**Tujuan**
• 1. Ketik ulang dari teks tentang ekohidrologi semua bagian mulai dari "Meski demikian, diakui" terus sampai "lokal masyarakat sunda.".
• 2. Jawab pertanyaan berikut berdasarkan teks tentang ekohidrologi:
(a) Menurut Rachmat, apa yang baru dalam ekohidrologi?
(b) Konsep ekohidrologi bertumpu pada siapa sebagai pengelola sumber daya air?
(c) Apa yang dipakai sebagai indikator air di kawasan percontohan Saguling?
• 3. Tuliskan lanjutan teks tentang ekohidrologi, dimulai setelah kalimat terakhirnya.

━━━ Teks Sumber ━━━

Meski demikian, diakui Rachmat bahwa teknologi yang digunakan dalam ekohidrologi bukan sesuatu yang baru. Sebaliknya, kebaruan terletak pada konsep ekohidrologi yang memadukan empat prinsip.
"Yang baru itu konsepnya. Kalau teknologi sebenarnya banyak. Cuma bagaimana konsep ini bisa bersatu dengan alam lokal," terangnya.
Kelokalan sangat diperhatikan dalam pengelolaan air berdasarkan ekohidrologi. Konsep tersebut bertumpu pada masyarakat sebagai pengelola sumber daya air. Oleh karena itu, pendekatan ekohidrologi menggunakan pendekatan berdasar kearifan lokal.
"Teknologi nasional, tapi implementasinya dengan memahami budaya lokal," tambah Rachmat.
Sebagai contoh kawasan percontohan Saguling menggunakan ikan tawar darat sebagai indikator air. Hal itu disengaja dengan memperhatikan kearifan lokal masyarakat sunda.
"Misalnya kayak masyarakat Jabar itu budaya perikanan tawar daratnya kuat. Jadi, kan, senang memancing, senang bikin karamba. Jadi, kalau kita menggunakan ikan sebagai indikator mereka senang," tegas Rachmat.

━━━ Isi Kumpulan Data ━━━

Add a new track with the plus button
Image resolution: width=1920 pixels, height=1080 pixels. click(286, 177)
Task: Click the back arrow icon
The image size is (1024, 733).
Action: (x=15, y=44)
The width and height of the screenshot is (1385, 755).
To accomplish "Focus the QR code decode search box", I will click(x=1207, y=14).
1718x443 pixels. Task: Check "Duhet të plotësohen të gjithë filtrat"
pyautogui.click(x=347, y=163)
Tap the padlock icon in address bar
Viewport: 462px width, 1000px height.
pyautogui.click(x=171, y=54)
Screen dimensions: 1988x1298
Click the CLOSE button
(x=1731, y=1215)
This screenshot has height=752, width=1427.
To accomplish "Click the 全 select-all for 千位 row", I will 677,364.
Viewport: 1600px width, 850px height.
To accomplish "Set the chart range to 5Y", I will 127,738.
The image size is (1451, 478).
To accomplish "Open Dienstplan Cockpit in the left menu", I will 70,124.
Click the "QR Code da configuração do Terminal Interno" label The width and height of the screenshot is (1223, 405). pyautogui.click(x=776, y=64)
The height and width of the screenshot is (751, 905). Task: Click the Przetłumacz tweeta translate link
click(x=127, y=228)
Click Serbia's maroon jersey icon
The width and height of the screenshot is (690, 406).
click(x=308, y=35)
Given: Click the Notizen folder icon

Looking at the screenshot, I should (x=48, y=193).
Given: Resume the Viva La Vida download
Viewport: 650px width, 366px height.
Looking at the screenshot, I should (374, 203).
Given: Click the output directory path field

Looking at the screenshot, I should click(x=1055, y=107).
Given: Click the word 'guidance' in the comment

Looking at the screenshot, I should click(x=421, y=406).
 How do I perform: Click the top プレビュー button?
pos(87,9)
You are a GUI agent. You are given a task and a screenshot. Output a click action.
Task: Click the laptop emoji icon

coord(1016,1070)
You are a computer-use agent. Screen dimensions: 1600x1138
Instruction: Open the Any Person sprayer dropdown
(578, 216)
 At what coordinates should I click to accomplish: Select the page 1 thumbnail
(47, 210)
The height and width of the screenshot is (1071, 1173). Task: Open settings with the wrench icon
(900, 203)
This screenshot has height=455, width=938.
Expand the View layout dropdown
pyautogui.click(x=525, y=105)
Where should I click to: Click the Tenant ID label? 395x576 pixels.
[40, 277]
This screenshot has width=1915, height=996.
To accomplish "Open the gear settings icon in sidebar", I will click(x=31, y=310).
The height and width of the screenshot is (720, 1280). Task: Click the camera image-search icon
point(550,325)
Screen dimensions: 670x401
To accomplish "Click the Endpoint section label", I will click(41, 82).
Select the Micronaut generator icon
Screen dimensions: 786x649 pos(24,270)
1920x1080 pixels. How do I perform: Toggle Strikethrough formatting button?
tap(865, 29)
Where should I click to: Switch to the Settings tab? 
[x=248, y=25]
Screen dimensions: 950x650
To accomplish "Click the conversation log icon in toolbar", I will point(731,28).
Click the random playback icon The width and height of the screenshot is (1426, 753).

━━━

**Jawaban Akhir**
• 1.
Meski demikian, diakui Rachmat bahwa teknologi yang digunakan dalam ekohidrologi bukan sesuatu yang baru. Sebaliknya, kebaruan terletak pada konsep ekohidrologi yang memadukan empat prinsip.
"Yang baru itu konsepnya. Kalau teknologi sebenarnya banyak. Cuma bagaimana konsep ini bisa bersatu dengan alam lokal," terangnya.
Kelokalan sangat diperhatikan dalam pengelolaan air berdasarkan ekohidrologi. Konsep tersebut bertumpu pada masyarakat sebagai pengelola sumber daya air. Oleh karena itu, pendekatan ekohidrologi menggunakan pendekatan berdasar kearifan lokal.
"Teknologi nasional, tapi implementasinya dengan memahami budaya lokal," tambah Rachmat.
Sebagai contoh kawasan percontohan Saguling menggunakan ikan tawar darat sebagai indikator air. Hal itu disengaja dengan memperhatikan kearifan lokal masyarakat sunda.

• 2.
(a) Konsepnya, yang memadukan empat prinsip.
(b) Masyarakat.
(c) Ikan tawar darat.

• 3.
Ekohidrologi di Waduk Saguling benar-benar disesuaikan dengan budaya Sunda. Jadi, kalau teknologinya diterapkan di Jateng, Bali, atau Jatim, akan beda modelnya.
Soal kualitas air, Rachmat berpegang pada standar kelayakan air yang ditetapkan pemerintah. Salah satunya yang dimuat dalam Permenkes 492 Tahun 2010 tentang Persyaratan Kualitas Air Minum. Meski demikian, sering terdapat perbedaan standar kelayakan air antara masyarakat dan para peneliti. Itulah sebabnya proses edukasi dengan basis budaya menjadi sangat penting.
"Ini yang menarik. Jadi, meskipun menurut kita layak, bisa jadi menurut masyarakat itu sudah tidak layak. Begitu pun sebaliknya," pungkas Rachmat.